Borya Rakhmanov’s parents were also sitting, paralyzed with fear. It was impossible to reach the police, the hospital, or the morgue. All the lines were busy.

They would find Borya only four days later, among the bodies lying in the snow next to the overflowing Lefortovo Morgue. They would identify him by the laundry mark on the shirt—Galina Borisovna Rakhmanova never washed white shirts herself, preferring to take them to the cleaners. There was one other number on the hand of her dead son, written in violet ink: 1421.

These people, the victims of the stampede, were buried quietly, in secret. No one counted them a second time, and only the number on Borya’s hand witnessed to the fact that there had been no fewer than fourteen hundred of them.

No wreath from Borya’s school was laid on his grave. There were no flowers to be had in those days, anyway—all of them had been lavished on the Great Leader. During those terrible days, one other person died, a private death at home—the composer Sergei Prokofiev. This went completely unnoticed.
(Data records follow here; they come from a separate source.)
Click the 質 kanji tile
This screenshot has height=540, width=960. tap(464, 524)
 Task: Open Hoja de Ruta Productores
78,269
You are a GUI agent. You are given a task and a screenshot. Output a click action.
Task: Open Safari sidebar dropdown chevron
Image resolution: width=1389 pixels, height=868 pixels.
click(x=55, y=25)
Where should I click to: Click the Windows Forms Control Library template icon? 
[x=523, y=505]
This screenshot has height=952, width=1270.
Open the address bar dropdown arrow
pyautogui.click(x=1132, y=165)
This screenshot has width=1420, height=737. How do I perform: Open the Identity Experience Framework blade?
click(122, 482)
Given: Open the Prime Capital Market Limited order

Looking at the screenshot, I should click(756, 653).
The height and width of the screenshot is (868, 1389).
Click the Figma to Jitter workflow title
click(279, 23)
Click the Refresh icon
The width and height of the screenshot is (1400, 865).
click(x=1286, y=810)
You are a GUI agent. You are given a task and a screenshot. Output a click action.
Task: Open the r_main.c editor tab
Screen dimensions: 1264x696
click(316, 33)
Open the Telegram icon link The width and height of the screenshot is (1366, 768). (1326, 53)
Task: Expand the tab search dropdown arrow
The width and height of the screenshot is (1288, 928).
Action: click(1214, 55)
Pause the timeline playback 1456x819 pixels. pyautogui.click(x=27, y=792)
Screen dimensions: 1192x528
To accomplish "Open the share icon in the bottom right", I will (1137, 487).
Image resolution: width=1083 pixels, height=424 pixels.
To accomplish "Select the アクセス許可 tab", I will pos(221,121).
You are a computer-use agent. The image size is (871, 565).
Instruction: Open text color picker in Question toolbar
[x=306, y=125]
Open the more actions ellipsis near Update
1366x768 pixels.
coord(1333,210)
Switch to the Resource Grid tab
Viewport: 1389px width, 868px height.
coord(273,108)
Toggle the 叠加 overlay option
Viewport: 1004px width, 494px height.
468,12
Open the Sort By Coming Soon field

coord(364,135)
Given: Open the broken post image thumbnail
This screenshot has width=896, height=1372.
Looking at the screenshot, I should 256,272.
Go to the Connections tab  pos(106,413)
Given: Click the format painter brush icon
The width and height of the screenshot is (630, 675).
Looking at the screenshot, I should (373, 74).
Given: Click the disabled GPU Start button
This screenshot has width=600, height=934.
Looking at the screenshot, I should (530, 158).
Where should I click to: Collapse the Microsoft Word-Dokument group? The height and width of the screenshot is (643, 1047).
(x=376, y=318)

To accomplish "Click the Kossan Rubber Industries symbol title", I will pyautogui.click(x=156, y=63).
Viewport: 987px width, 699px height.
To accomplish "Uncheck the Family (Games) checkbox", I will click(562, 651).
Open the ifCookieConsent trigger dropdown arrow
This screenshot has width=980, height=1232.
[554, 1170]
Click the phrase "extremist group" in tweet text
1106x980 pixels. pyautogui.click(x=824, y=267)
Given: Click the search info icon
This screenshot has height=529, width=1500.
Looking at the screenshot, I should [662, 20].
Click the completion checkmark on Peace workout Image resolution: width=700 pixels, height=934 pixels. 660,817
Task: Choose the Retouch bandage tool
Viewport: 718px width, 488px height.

Of all Ilya’s photographs, only two came out. As he had suspected, the light was insufficient. But apart from the official images of the coffin in the Hall of Columns, which appeared in all the papers, no other photographs of that event existed.

THE LORLs

On Wednesdays, Victor Yulievich would make the rounds of Moscow with the LORLs (as they called themselves) in tow. Like some latter-day Pied Piper blowing on his flute, he would lead them out of their poor, sick time into a world where thought labored and lived, a world of freedom, and music, and the other arts. This is where it had all happened, right here, behind these very windows!

Their peregrinations through literary Moscow had a wonderfully chaotic character. On what was once called Gendrikov Lane, they looked into the courtyard of a building where Mayakovsky was rumored (mistakenly) to have shot himself. From there they walked down Dzerzhinsky Street, formerly Lubyanka, to the Sretensky Gates. This renaming of Moscow streets disturbed Victor Yulievich, and he always called them by their original names when he was with his students.

They walked down the boulevards to Pushkin Square, where their teacher showed them the house of Famusov, and they stopped at all the addresses associated with Alexander Sergeevich Pushkin: the houses of Vyazemsky and Nashchokin, and the house where Yogel’s dancing classes were held. This was where Pushkin had first seen the young Natalia, who would later become his wife.

“Tverskoy is the oldest of the boulevards. At one time it was just called the Boulevard. There was only one. They call it the Boulevard Ring, but there is no ring, and never was. It’s a semicircle. It runs down to the river. All the boulevards are built on the place where the stone walls of Bely Gorod, the White City, once stood.”